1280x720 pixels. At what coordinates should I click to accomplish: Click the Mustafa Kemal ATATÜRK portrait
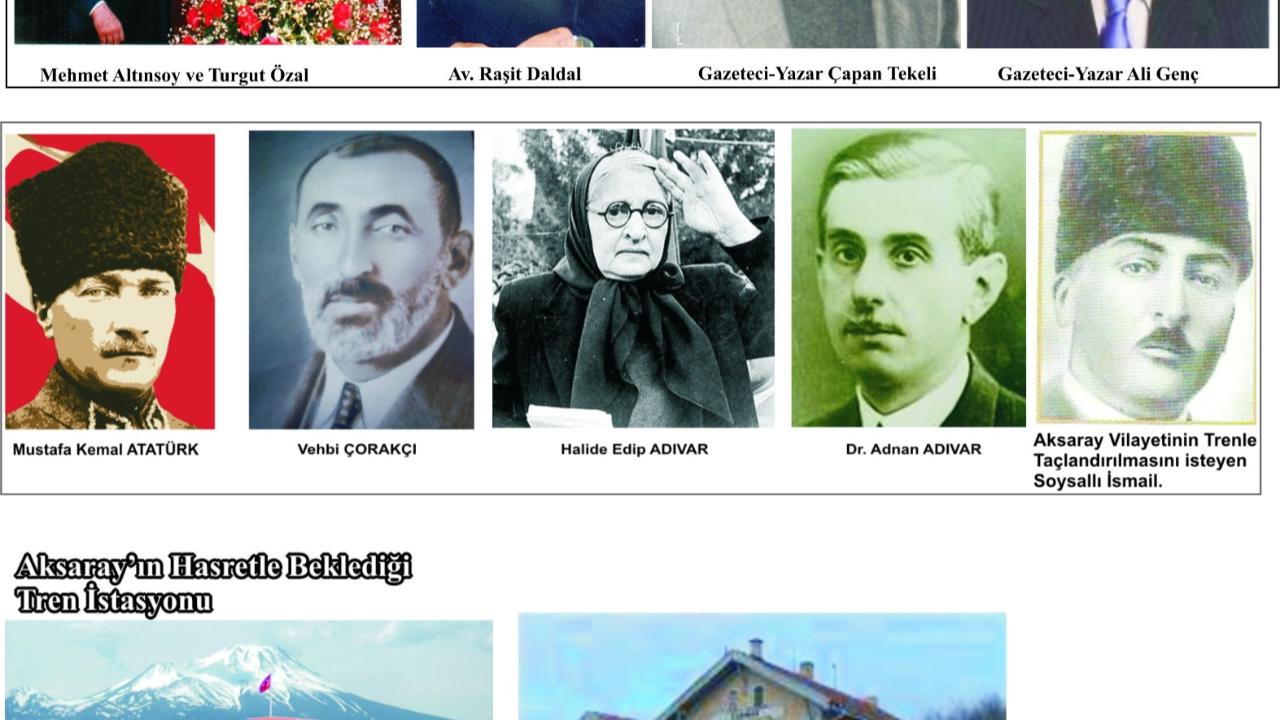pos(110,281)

--

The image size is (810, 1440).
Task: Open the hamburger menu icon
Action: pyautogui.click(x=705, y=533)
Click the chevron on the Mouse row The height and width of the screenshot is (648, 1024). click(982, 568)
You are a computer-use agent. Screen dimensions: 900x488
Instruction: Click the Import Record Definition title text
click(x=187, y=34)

* * *

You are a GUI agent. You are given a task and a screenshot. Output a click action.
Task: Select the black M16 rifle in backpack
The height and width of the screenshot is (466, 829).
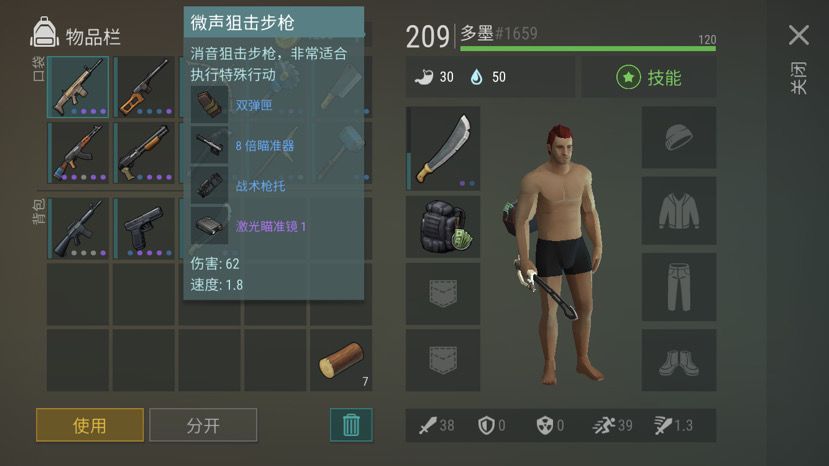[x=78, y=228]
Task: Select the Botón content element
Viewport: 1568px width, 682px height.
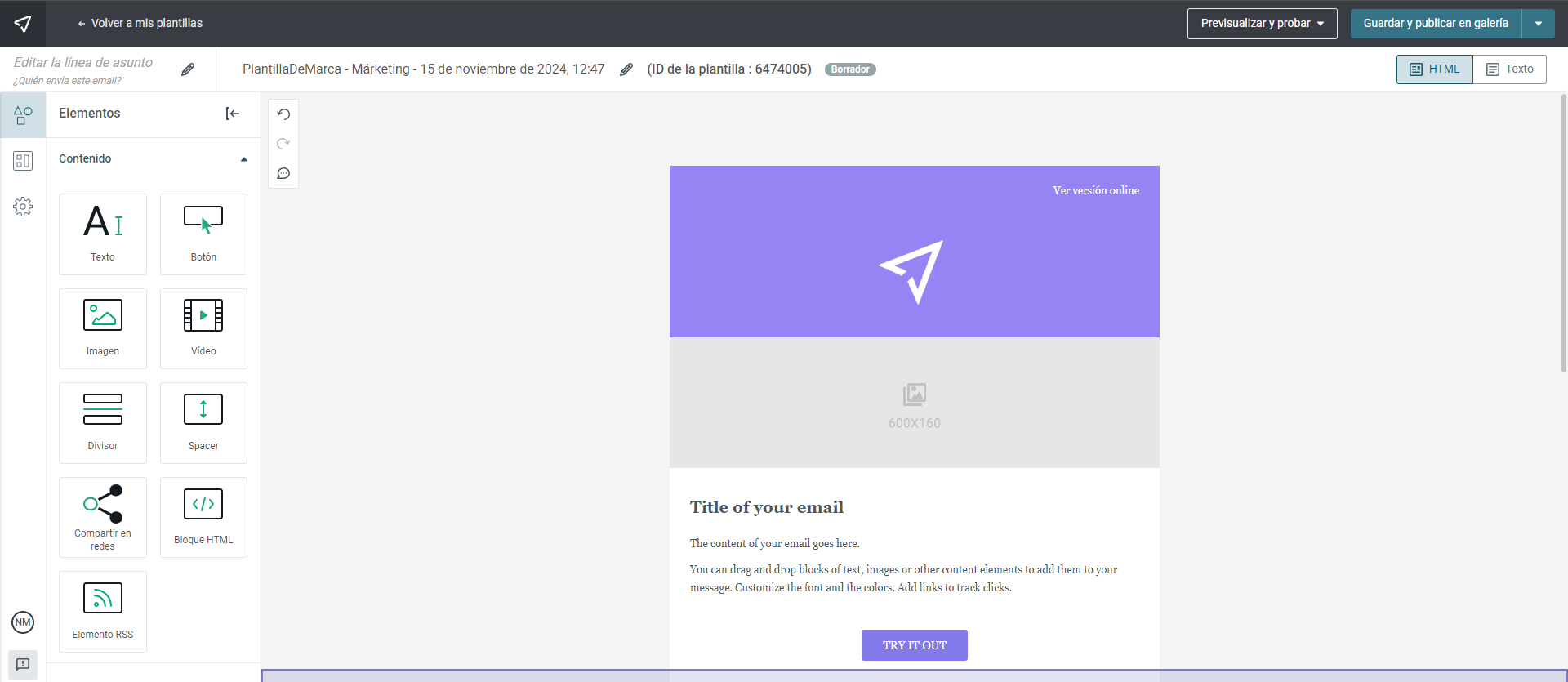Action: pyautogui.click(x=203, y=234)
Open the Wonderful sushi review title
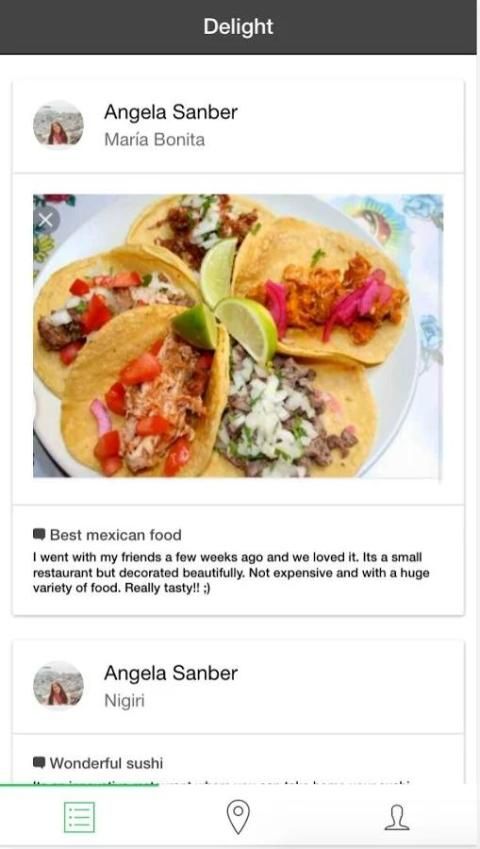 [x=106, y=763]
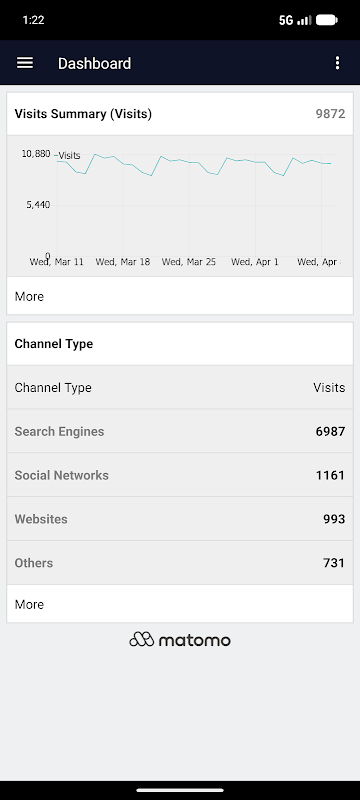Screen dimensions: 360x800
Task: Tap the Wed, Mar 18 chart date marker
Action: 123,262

WORK INSTRUCTIONS →
For each line of the material that contains the word "agent", make a copy.

RESULT BELOW →
You are a computer-use agent. Screen dimensions: 900x488
You are a GUI agent. You are given a task and a screenshot. Output a click action.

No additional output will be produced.